Ohshiro T, Kuge Y, Igarashi A, Mochida K, Iwakura M, Uwajima T
Tokyo Research Laboratories, Kyowa Hakko Co., Ltd., Tokyo, Japan.
Biosci Biotechnol Biochem. 1992 Mar;56(3):437-40. doi: 10.1271/bbb.56.437.

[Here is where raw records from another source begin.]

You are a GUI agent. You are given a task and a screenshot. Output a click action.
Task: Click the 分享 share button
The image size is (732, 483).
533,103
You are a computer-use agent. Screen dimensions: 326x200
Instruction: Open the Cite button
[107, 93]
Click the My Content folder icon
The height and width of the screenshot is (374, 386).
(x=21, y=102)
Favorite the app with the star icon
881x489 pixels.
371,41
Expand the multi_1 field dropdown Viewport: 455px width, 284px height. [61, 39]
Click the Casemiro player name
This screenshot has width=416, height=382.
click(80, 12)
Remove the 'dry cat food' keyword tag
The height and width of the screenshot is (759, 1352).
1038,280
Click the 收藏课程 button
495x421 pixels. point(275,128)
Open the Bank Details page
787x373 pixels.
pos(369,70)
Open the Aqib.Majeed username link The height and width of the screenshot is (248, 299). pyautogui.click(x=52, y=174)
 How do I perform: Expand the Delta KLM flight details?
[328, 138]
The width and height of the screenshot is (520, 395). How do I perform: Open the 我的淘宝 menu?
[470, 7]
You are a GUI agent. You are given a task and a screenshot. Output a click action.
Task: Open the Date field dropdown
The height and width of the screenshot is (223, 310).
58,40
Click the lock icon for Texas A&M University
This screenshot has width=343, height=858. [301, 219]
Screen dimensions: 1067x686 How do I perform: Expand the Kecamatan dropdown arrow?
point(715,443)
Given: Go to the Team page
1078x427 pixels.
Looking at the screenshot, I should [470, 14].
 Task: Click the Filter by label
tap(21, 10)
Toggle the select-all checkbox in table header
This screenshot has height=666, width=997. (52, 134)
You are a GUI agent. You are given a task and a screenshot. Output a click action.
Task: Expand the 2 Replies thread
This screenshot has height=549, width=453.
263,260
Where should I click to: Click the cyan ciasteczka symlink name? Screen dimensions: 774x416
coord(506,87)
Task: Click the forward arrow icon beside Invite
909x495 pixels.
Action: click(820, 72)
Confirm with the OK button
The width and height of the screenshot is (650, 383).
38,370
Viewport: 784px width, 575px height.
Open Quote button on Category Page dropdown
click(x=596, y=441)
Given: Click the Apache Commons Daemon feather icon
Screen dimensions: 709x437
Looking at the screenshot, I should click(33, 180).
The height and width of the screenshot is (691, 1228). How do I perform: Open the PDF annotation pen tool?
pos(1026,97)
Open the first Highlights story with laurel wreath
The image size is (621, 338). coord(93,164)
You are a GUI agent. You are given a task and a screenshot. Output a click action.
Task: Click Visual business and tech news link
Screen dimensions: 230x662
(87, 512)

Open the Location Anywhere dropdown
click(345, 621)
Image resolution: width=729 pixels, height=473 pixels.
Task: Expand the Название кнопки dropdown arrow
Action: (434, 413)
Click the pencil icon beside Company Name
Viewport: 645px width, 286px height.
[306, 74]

We have investigated culture conditions for production of dihydrofolate reductase by Escherichia coli harboring a high expression plasmid, pTP64-1. Sorbitol addition and pH control were effective for the production of the enzyme in a jar fermentor. The enzyme was purified from a cell-free extract by column chromatographies on DEAE-Cellulofine and Superose Prep12 and showed a single band on SDS-polyacrylamide gel electrophoresis. The reduction of 200 mM dihydrofolate to 6(S)-tetrahydrofolate, an intermediate for l-leucovorin synthesis, was complete in 2 hr under anaerobic conditions, using 1.5 units/ml of the purified enzyme.
我们研究了携带高表达质粒pTP64-1的大肠杆菌生产二氢叶酸还原酶的培养条件。在罐式发酵罐中添加山梨醇和控制pH值对该酶的生产有效。通过DEAE-纤维素亲和柱色谱和Superose Prep12柱色谱从无细胞提取物中纯化该酶,其在SDS-聚丙烯酰胺凝胶电泳上呈现单一条带。在厌氧条件下,使用1.5单位/毫升的纯化酶,200毫摩尔二氢叶酸还原为6(S)-四氢叶酸(l-亚叶酸合成的中间体)的反应在2小时内完成。